==== Excerpted text ====
The action I think that has to happen right now is really, first of all, to protect a brand’s assets, so we've seen while there have been some activations in the metaverse that brands have been doing and many of the top brands have done at least one activation now. There's really also this need to just protect assets. And so, even brands who haven't yet shown their faces in the metaverse have taken out a range of trademarks to protect their assets, so you see brands taking out patents that basically allow them to set up a virtual restaurant in the metaverse that will serve food and that will be able to connect to delivery. Like, there are all these patents being filed, which I think is very smart, and it's wise for brands to protect their assets in the virtual world as well as in the physical world.
I think there's also an opportunity for exploration, so we talked a little bit about loyalty a moment ago, and I think loyalty is a huge opportunity to connect in the metaverse. So, as brands are focusing on moving from more transactional loyalty programs where discounts are really the key point you’re earning and burning, and that’s the value driver, they are starting to explore what more like true loyalty-based loyalty programs look like. What does it mean to be a super fan of a brand? What access does that give you? What special things does that give you that might necessarily, might be more valuable than a coupon? And so, I think the metaverse opens up huge opportunities for that exploration.
So, gamification is very natural. If you look at all of the most established metaverse use cases, it's games. So how do brands start to think about the metaverse as a platform to enable them to gamify the experience more? And some brands have already been having some success with that, using NFTs and set complete games to try to start to take advantage of these kind of Web 3.0 technologies to gamify.
The other piece is new experiences for key audiences. So, I think there are kind of two keys that I think of. One is young families, always a favorite target audience for brands, and that audience has been a bit underserved through the pandemic because play places have closed down.
And there's also increased sensitivity around food quality and increased sensitivity around waste, and toys are delightful for five minutes and then they end up in the trash, right?
So how are there opportunities to leverage the metaverse and Web 3.0 technologies to engage with these young families, I think, is a really interesting and so far untapped opportunity.
====
Aim of the task: Continue the passage above on brands in the metaverse, starting after its final sentence.
==== Provided records ====
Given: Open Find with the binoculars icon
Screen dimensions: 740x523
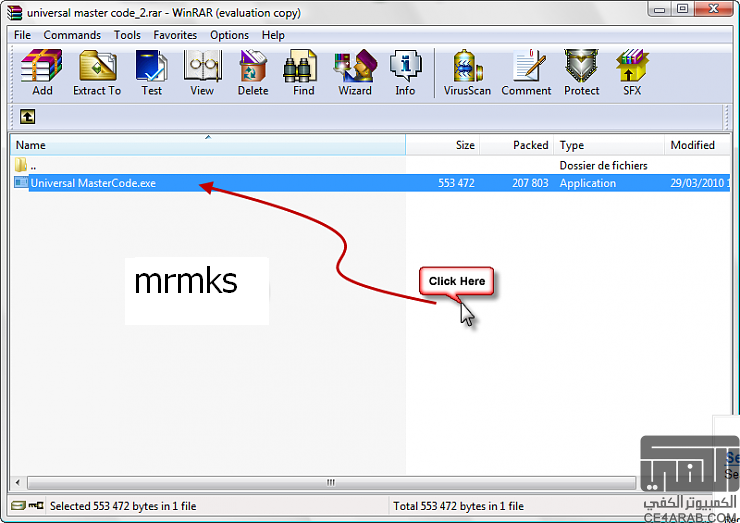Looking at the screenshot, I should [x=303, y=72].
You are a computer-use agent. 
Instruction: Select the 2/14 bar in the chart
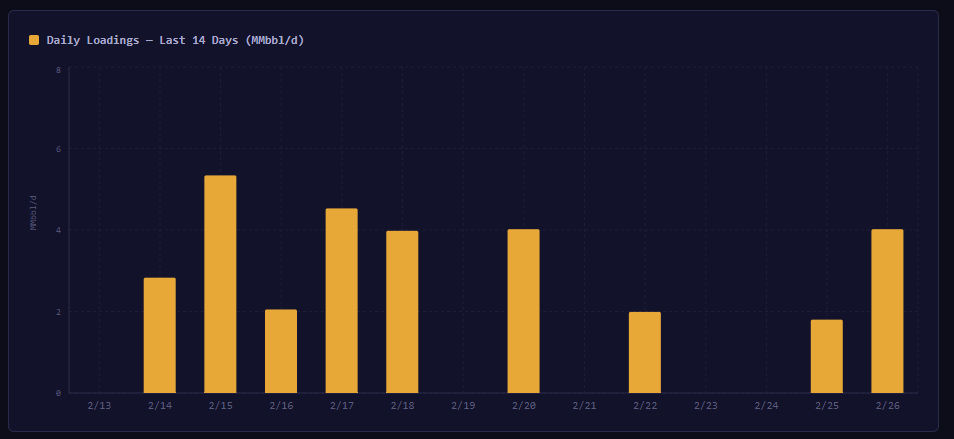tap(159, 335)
====
==== Provided records ====
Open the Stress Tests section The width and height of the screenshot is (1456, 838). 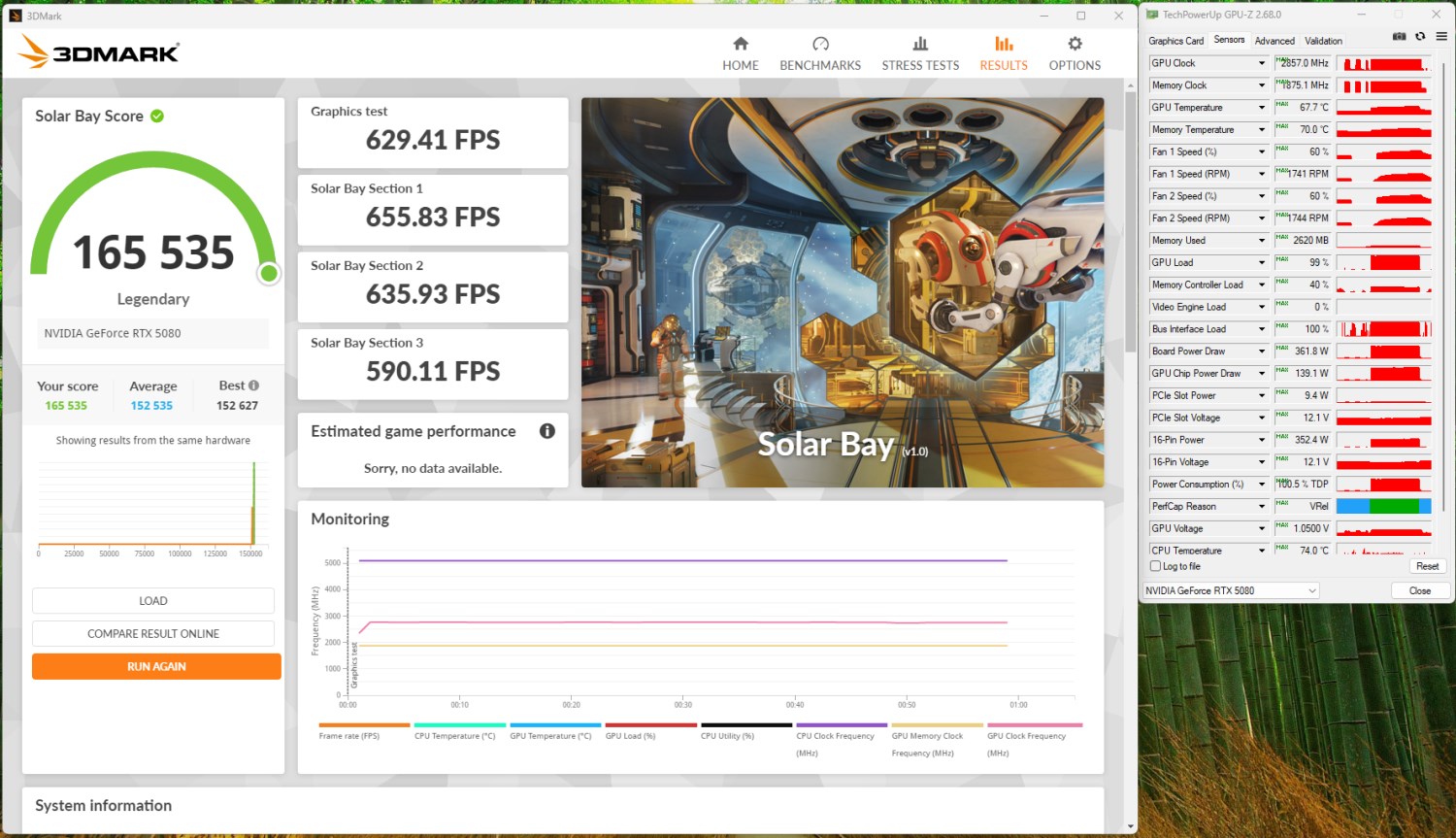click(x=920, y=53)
====
Result of this task:
The other audiences really desirable is the young digital forward audience, and so we've seen some brands start to do virtual events that would be impossible in the real world, or maybe not impossible, but highly impractical, to tie those experiences to brands. So when you think about the sponsorships that are already super common today, how can we use the metaverse as an extension that actually gives loyal customers the ability to have these experiences in the metaverse that far exceed what they could experience in real life? So I think those are some territories that brands can really start to click into and explore to start to get some value and also understanding of the potential of what the metaverse might bring.
Waad: Yeah, tapping into new audiences I know is a big one. I think that, again, we covered a good bit of ground here, and while a lot of this sounds daunting for brands, I definitely think we covered off on what, really, brands need to start thinking about when it comes to the opportunities right now and what's happening in the world.
And there's a lot of opportunity when it comes to loyalty programs, and it comes to digitally enabling their businesses to mitigate some of the lack of workers that they have in their dining rooms and in their businesses.
So, this was great and again, such a timely topic for brands. And I know this doesn't just affect food and dining brands. This is affecting many industries right now. This is affecting many people right now, so thank you so much, Jackie, for joining me today and discussing.
Jackie: It was a pleasure. Thanks, Waad.